**WHAT IS BEING ASKED**: Reproduce the data below word for word, from the line containing "You are a computer-use agent." through the line containing "pyautogui.click(x=135, y=384)", and omit any pictures.

**SUPPLIED INFORMATION**:
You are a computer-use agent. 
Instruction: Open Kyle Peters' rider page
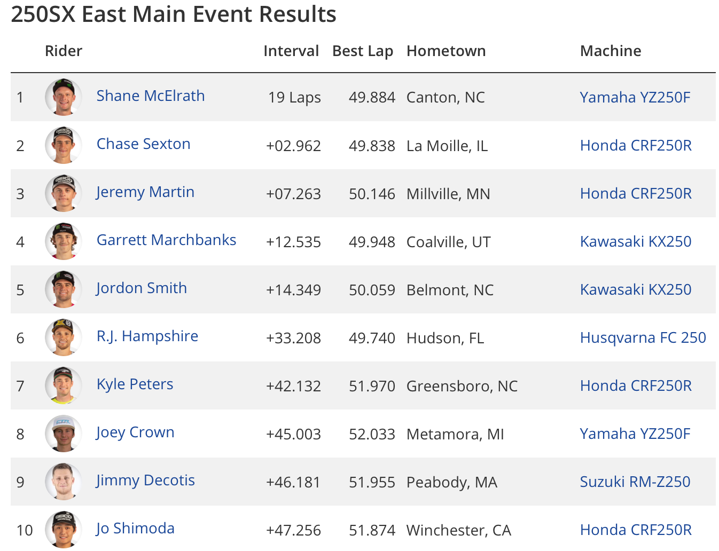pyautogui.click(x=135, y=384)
--
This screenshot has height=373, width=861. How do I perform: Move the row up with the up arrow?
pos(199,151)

**SOLUTION FOR THIS EXERCISE**:
You are a computer-use agent. 
Instruction: Open Kyle Peters' rider page
pyautogui.click(x=135, y=384)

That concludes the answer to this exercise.